Francia dietrofront: sospeso lo stop a “salsiccia” e “spiedino” per gli alimenti vegetali

Arriva al sospensione per lo stop alla denominazione da carne da parte del Consiglio di Stato dopo l’istanza presentata dall’associazione Protéines France.

Solo poche settimane fa, il 29 giugno 2022, era stato pubblicato un decreto sul Journal officiel francese riguardante i prodotti vegetali: entro il 1° di ottobre sarebbe stato vietato chiamarli “salsiccia”, “pancetta” e “carpaccio”. Tuttavia il Consiglio di Stato ha concesso una tregua alla lotta per la denominazione, accogliendo la richiesta di una associazione che chiedeva la sospensione di tale decreto.

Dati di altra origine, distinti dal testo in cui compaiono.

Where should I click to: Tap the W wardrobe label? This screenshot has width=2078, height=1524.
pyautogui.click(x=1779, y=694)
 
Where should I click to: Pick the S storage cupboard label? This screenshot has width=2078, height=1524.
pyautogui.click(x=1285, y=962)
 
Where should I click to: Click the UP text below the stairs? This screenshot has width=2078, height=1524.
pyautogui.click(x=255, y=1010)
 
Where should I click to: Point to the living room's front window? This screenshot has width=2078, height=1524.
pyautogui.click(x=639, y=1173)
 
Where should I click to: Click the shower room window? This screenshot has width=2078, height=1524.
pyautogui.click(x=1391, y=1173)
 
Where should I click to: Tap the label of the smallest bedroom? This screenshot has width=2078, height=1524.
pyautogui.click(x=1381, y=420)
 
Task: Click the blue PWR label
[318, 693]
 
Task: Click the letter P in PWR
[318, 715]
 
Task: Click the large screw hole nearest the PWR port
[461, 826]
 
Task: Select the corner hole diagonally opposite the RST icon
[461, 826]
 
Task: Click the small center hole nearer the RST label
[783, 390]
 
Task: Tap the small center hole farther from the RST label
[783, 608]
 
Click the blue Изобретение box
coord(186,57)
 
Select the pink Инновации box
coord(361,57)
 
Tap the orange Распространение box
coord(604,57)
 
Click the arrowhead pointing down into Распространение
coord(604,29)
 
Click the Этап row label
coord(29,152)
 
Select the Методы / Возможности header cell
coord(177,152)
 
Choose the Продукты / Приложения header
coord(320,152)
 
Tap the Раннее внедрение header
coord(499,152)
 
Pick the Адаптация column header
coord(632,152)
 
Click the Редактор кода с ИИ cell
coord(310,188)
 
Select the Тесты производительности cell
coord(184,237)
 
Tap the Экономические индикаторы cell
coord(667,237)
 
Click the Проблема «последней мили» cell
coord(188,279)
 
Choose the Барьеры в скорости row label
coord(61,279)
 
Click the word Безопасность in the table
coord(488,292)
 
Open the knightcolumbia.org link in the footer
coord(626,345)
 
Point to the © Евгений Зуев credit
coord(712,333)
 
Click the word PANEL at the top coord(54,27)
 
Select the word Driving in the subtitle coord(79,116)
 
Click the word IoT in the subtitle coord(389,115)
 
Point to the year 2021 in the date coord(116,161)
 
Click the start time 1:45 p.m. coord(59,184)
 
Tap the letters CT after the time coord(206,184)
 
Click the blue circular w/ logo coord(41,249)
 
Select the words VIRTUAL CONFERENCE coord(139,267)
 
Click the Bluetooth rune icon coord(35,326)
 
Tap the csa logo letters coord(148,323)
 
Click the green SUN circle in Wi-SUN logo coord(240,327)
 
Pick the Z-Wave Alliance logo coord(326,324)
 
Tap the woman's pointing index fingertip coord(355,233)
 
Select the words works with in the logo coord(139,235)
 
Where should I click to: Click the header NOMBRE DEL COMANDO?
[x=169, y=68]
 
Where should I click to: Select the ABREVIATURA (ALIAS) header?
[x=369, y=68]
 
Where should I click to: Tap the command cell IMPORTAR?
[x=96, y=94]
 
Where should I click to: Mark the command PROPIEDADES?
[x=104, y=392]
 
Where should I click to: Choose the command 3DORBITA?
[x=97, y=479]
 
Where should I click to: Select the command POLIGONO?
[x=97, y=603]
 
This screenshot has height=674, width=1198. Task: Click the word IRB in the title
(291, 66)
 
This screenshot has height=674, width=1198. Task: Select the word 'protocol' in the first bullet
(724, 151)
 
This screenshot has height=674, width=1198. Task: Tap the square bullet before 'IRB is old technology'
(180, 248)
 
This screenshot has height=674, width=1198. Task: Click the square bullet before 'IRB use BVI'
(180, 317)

Nel maggio del 2020 in Francia era già stato vietato di utilizzare la parola “carne” per i prodotti a base di proteine vegetali, mentre alla fine di giugno del 2022 era stato approvato il decreto che ne vietava anche denominazioni analoghe. Lo scorso 27 luglio però l’Agence France-Presse ha riportato che il Consiglio di Stato, accogliendo le richieste dell’associazione Protéines France, ha provvisoriamente fermato l’entrata in vigore del decreto. Nonostante ciò il più alto tribunale amministrativo francese deve ancora pronunciarsi esplicitamente sulla questione, per il momento ha solamente riconosciuto come valida la richiesta dell’associazione.

L’istanza contro il decreto

L’associazione ha depositato una istanza di provvedimento cautelare ritenendo che l’entrata in vigore del decreto, nei primi di ottobre, avrebbe messo in difficoltà le aziende del settore: troppo poco il tempo per riorganizzare e modificare la nomenclatura dei propri prodotti e troppo alto il rischio non solo di confondere i consumatori ma anche di perdere posizioni sul mercato. Infatti alimenti prodotti o commercializzati legalmente in “un altro Stato membro dell’Unione Europea o in Turchia” possono mantenere la loro nomenclatura sugli scaffali dei supermercati francesi anche se chiamati “salsiccia” e “spiedino”.
La Direzione Generale per la Concorrenza, i Consumatori e la Prevenzione delle Frodi (DGCCRF), dal canto suo ha contestato l’urgenza della sospensione ritenendo che la promulgazione della legge nel 2020 avesse lasciato ai produttori il tempo sufficiente per recepire nuovi provvedimenti prima del decreto attuativo del 29 Giugno.

L’avvocato dell’associazione Protéines France, Guillaume Hannotin dunque, si è detto lieto della decisione ma ha invitato i suoi colleghi a restare cauti nell’attesa della decisione del Consiglio di Stato: “Il Consiglio di Stato ha accolto la nostra istanza basata sulla difficoltà di allontanare dal punto di vista lessicale i prodotti vegetali da quelli a base di carne, ma dobbiamo ancora attendere”.
Inoltre l’avvocato ha contestato il fatto che alcuni nomi associati alla carne in origine non hanno alcun collegamento con l’alimento: un esempio è il termine “steak”, che in inglese significa “fetta”, o ancora “carpaccio”, che deriva dal pittore Vittore Carpaccio, veneziano e famoso per il colore rosso predominante nelle sue tele. “Come dovremmo chiamare i nostri alimenti che ricordano la pancetta allora, ‘piccoli bocconcini vegetali dal colore rosa’? Sarà difficile così” ha affermato Nicolas Schweitzer, fondatore della start-up francese di prodotti vegan La Vie, che ha sottolineato il paradosso di questo decreto a fronte dell’ambizione dichiarata del governo di favorire sempre più il settore delle proteine ​​vegetali.

In Francia l’unico caso in tutta l’UE

Le industrie delle proteine ​​vegetali sperano dunque che la Francia possa tornare sui suoi passi quanto prima, soprattutto a fronte del fatto che l’Unione Europea, che ha autorizzato questo tipo di denominazioni, ha persino espresso la sua disapprovazione per la scelta francese. La Francia infatti, con la pubblicazione del decreto a fine giugno, era diventata l’unico Paese dell’Unione Europea ad aver revocato la decisione presa dal Parlamento nel 2020.

Nell’ottobre di quell’anno, infatti, il Parlamento europeo aveva respinto un testo volto a vietare l’uso di termini associati ai prodotti di origine animale per quelli vegetali fatta eccezione per i nomi come “yogurt”, “crema” o “formaggio” applicati ai prodotti senza latte animale.